Documentation

Welcome to the documentation of BBoxDB. BBoxDB is a distributed NoSQL database which is optimized for the handling of multi-dimensional big data. In addition to stored data, also multi-dimensional data streams (e.g., data streams of position data) are supported by the software. Operations such as (continuous) range queries or (continuous) spatial joins are supported.


A continuous range query on a ADS-B datastream (aircraft position data)


A spatial join between roads and forests on OpenStreetMap data

In contrast to traditional key-value stores, BBoxDB is optimized to handle multi-dimensional data. Stored data is placed into an n-dimensional space. The space is partitioned and assigned to the nodes of a cluster. SSTables (string sorted tables) are used as data storage. Apache Zookeeper is used to coordinate the whole system. The system can be accessed, using a network protocol. Some special features like continuous queries or a history for tuples are also supported.

Multi-dimensional data in regular key-value-stores

Existing key-value stores are using one-dimensional keys to address the values. Finding a proper key for multi-dimensional data is hard and often impossible; this is especially true when the data has an extent (e.g., regions). To retrieve multi-dimensional data from a key-value store, a full data scan is often required. BBoxDB was developed to avoid the expensive full data scan and to make the work with multi-dimensional data more convenient.

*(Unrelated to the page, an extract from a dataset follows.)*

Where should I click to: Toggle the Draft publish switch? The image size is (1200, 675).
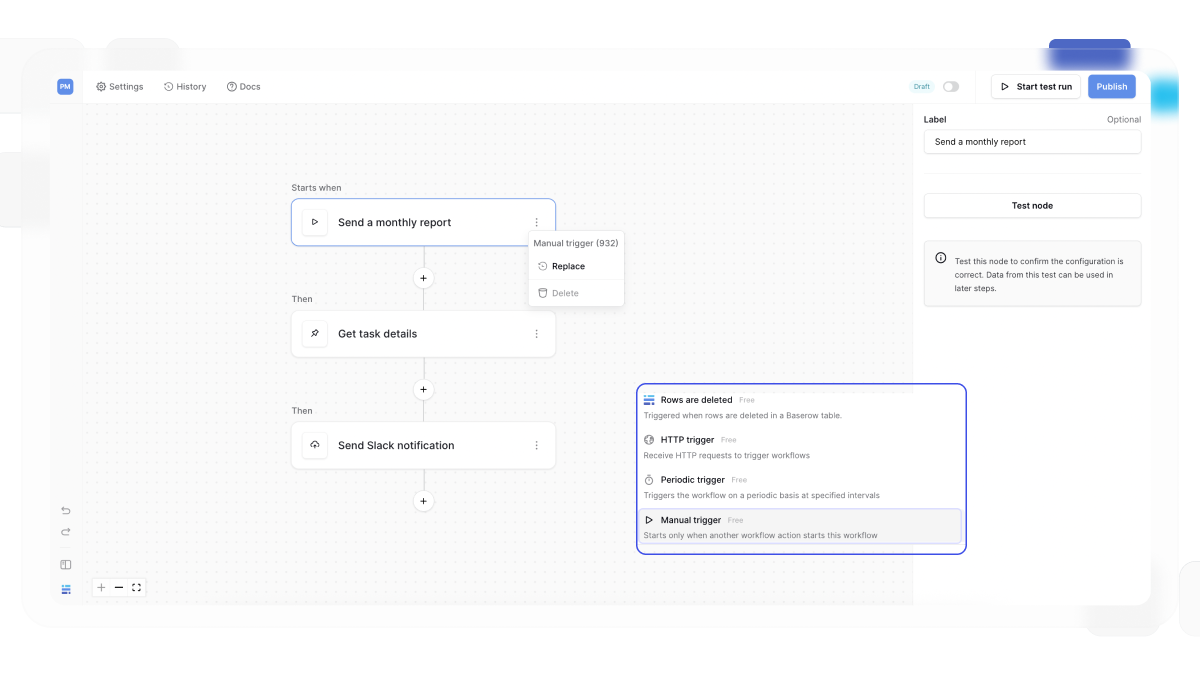pyautogui.click(x=950, y=87)
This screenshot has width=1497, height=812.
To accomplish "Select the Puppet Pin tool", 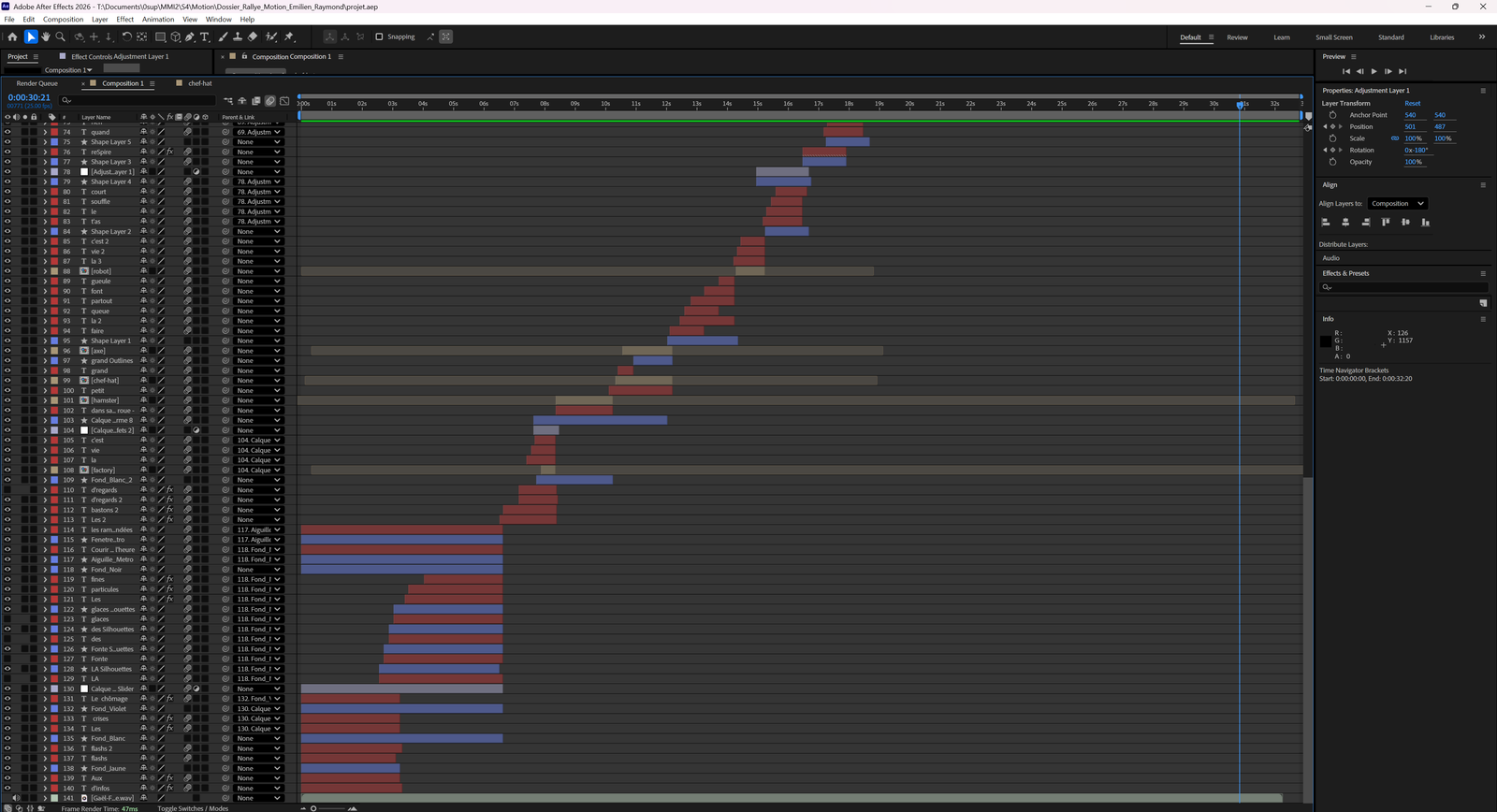I will [289, 37].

What is the difference between BBoxDB and regular key-value-stores?

NoSQL databases and especially key-value stores are very popular these days. They have a simple data model and can be easily implemented as a distributed system to handle big data. Techniques like hash- or range-partitioning are used to spread the data across a cluster of nodes. Each node stores only a small part of the whole dataset.

Key-value stores are using the key to retrieve the data. When the key is known, the data can be accessed easily. When the key for a value is not known, a complete scan of the data has to be carried out. Each value has to be loaded and tested if it matches the search criteria. This is a very expensive operation that should be avoided in any case.

Using the key to locate the data works well with one-dimensional data, but it becomes problematic when multi-dimensional data has to be stored. Its hard to find a proper key for a multi-dimensional value.

Example with one-dimensional data: Imagine that you have an online shop and you want to store all of your customers in a key-value store. A customer record has attributes like a customer id, a first name and a last name. To keep the example simple, we assume that the customer records are only accessed using the customer id attribute. Therefore, the records of the customers could be managed efficiently in a key-value store using the customer id attribute as key and the full customer record as value.

When the customer logs in to your online shop with his customer id, you can simply retrieve the full customer record from the key-value store by knowing the customer id.

Example with two-dimensional data: When you store the geographical information about a road, which key should you choose for the record? You can use the name of the road (e.g., road 66). However, this type of key does not help you to retrieve the road by knowing its coordinates. If you have a certain point in space and want to know which roads are located there, you have to perform a full data scan.

It is almost impossible to find a suitable key that allows locating multi-dimensional data efficiently. Existing techniques like linearization using a Z-Curve could encode multiple-dimensions into a one-dimensional key. Point data can be handled, but data with an extent (e.g., a road) is hard to handle. This is the reason why BBoxDB was developed.

BBoxDB extends the simple key-value data model; each value is stored together with a key and a bounding box. This is the reason why BBoxDB is called a key-bounding-box-value store. The bounding box describes the location of the data in an n-dimensional space. A space partitioner (a KD-Tree, a Quad-Tree or a Grid) is responsible to partition the whole space into partitions (distribution regions) and assign these regions to nodes in the cluster. Depending on the used space partitioner, the regions are split and merged dynamically (scale up and scale down), according to the amount of stored data. Point data and data which an extent (regions) of any dimension are supported by BBoxDB.

Hyperrectangle queries (range queries) can be efficiently handled by BBoxDB. This type of query is backed by a two-level index structure. Besides, BBoxDB can store tables with the same dimensions co-partitioned, this means that the data of the same regions in space are stored on the same nodes. Equi- and spatial-joins can be processed efficiently locally on co-partitioned data. No data shuffling is needed during query processing.

BBoxDB is implemented as a distributed and highly available system. It supports the available and partiotion tollerance aspects of the CAP theorem. SSTables (string sorted tables) are used as data storage. Apache Zookeeper is used to coordinate the whole system. Some special features like continuous queries or a history for tuples are also supported.